Data entries:
--
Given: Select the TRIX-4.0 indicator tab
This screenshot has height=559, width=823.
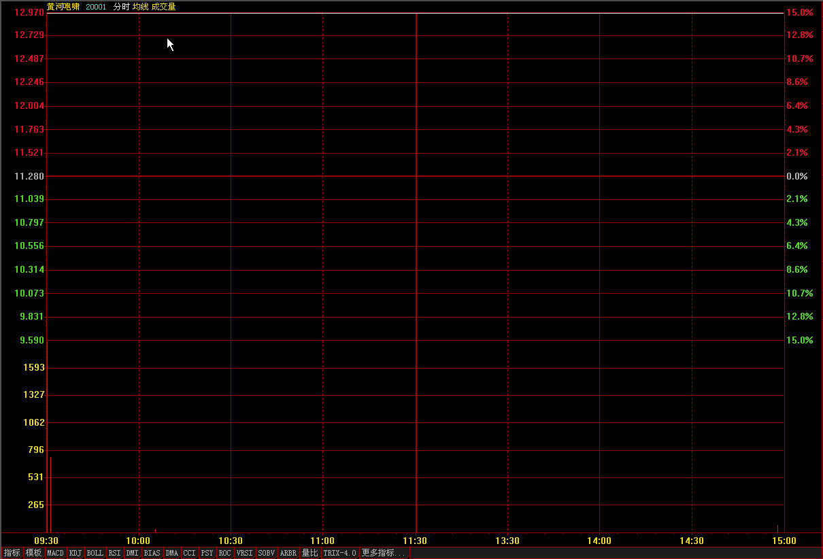Looking at the screenshot, I should click(x=340, y=553).
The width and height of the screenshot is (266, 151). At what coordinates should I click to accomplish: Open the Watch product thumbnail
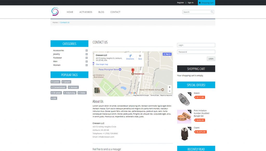point(184,99)

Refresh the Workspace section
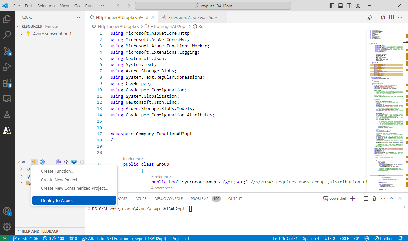click(x=82, y=162)

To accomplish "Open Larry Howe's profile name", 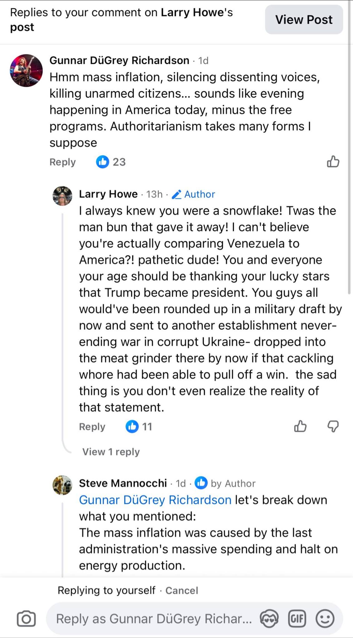I will coord(108,194).
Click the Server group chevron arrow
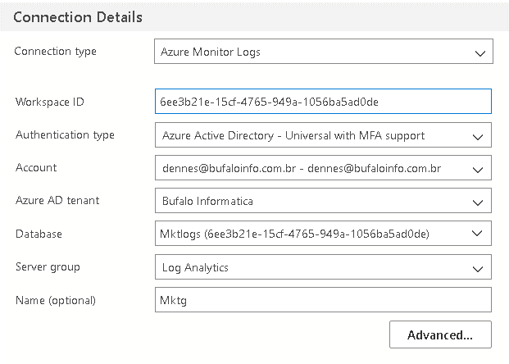Screen dimensions: 509x364 pyautogui.click(x=478, y=269)
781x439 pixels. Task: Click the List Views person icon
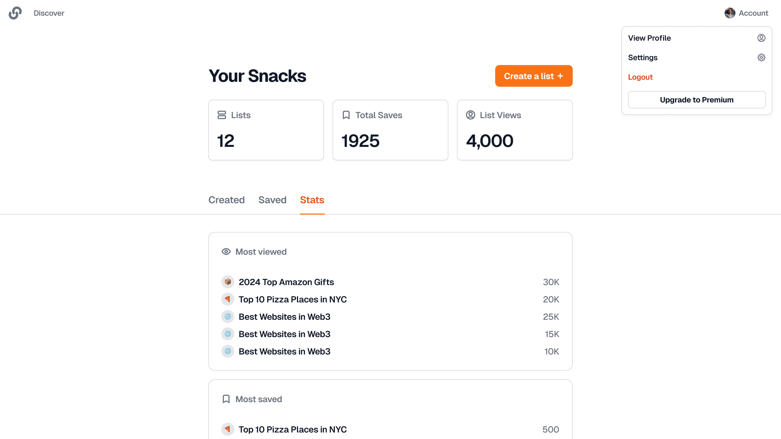pyautogui.click(x=470, y=115)
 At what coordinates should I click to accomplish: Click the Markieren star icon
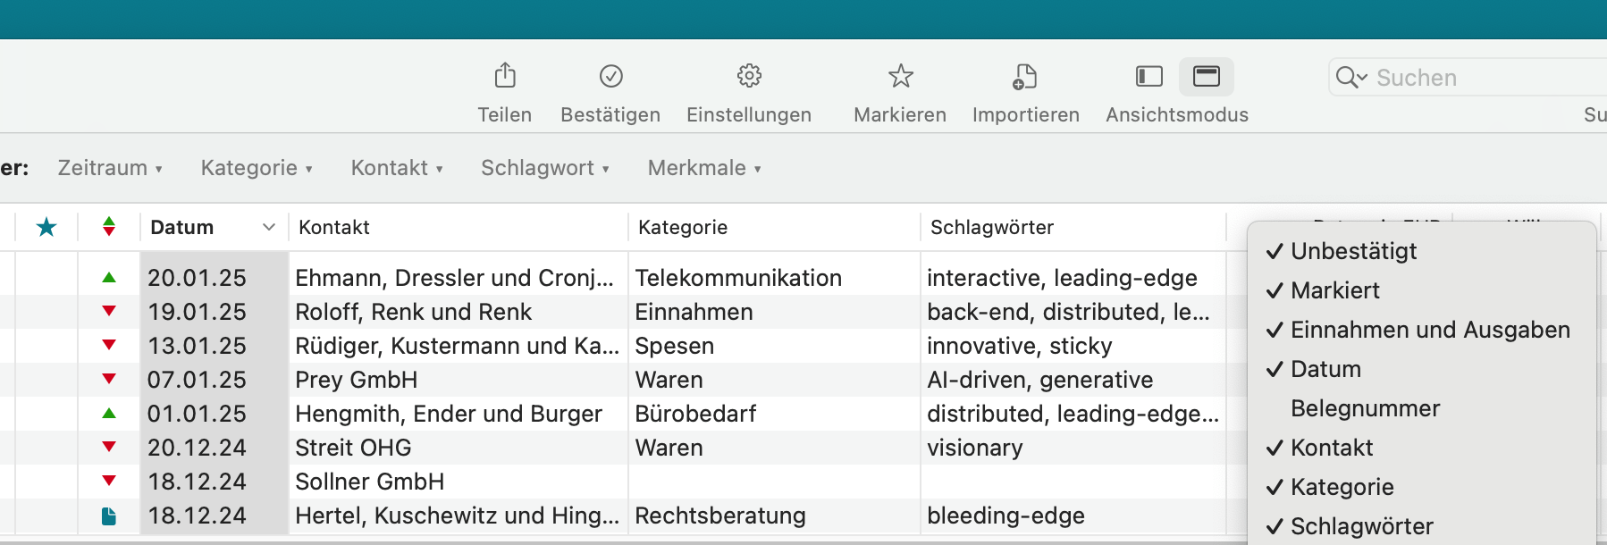900,76
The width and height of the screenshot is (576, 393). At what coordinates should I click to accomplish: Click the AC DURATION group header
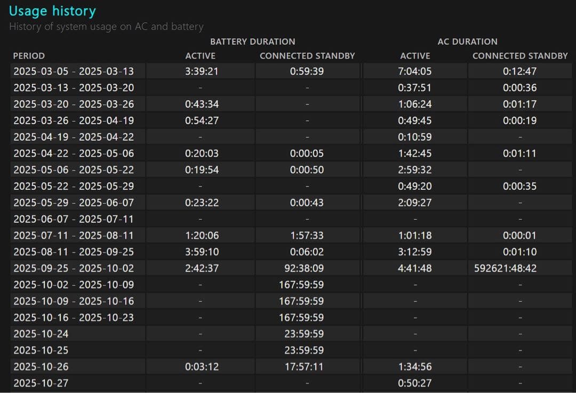click(x=467, y=42)
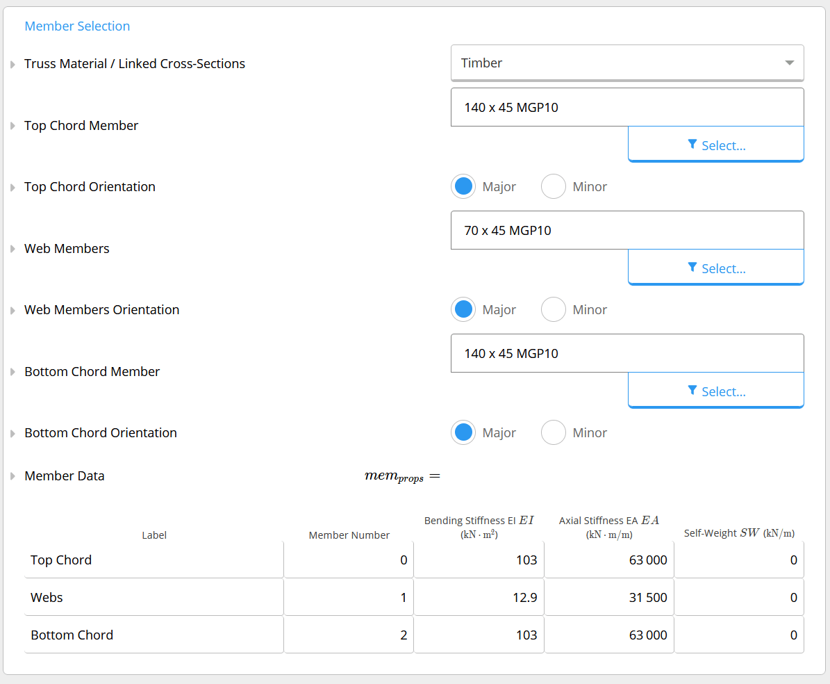Choose Major for Web Members Orientation
The image size is (830, 684).
point(463,309)
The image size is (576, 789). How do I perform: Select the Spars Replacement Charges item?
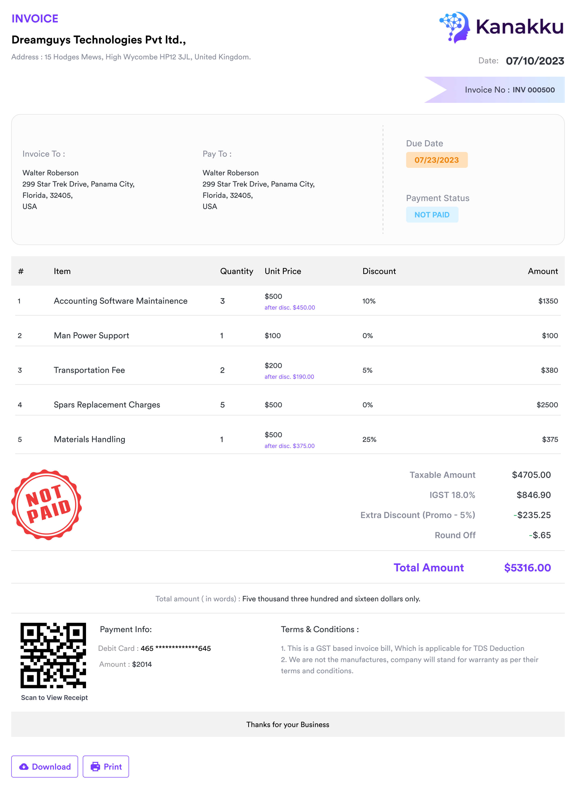[x=107, y=404]
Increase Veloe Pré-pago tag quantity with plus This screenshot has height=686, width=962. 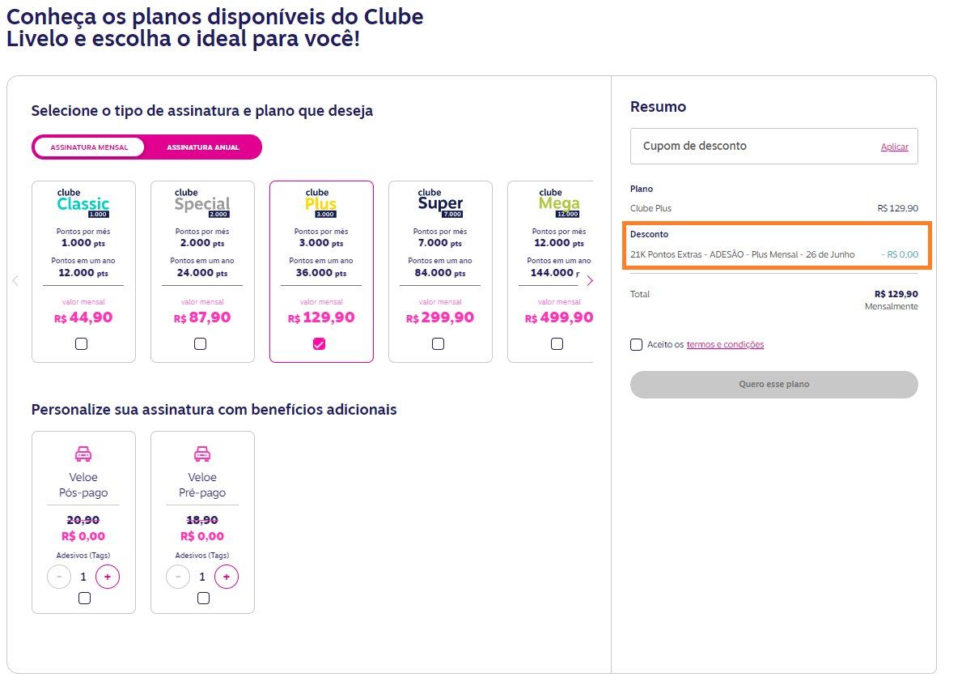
--
# [Exercise directions]
Reproduce exactly and only the lines from the "The image size is (576, 789)." line to the last line of the records above. Do not carry over any pictures.

# [Your solution]
The image size is (576, 789). How do I perform: Select the Spars Replacement Charges item?
[x=107, y=404]
Increase Veloe Pré-pago tag quantity with plus This screenshot has height=686, width=962. 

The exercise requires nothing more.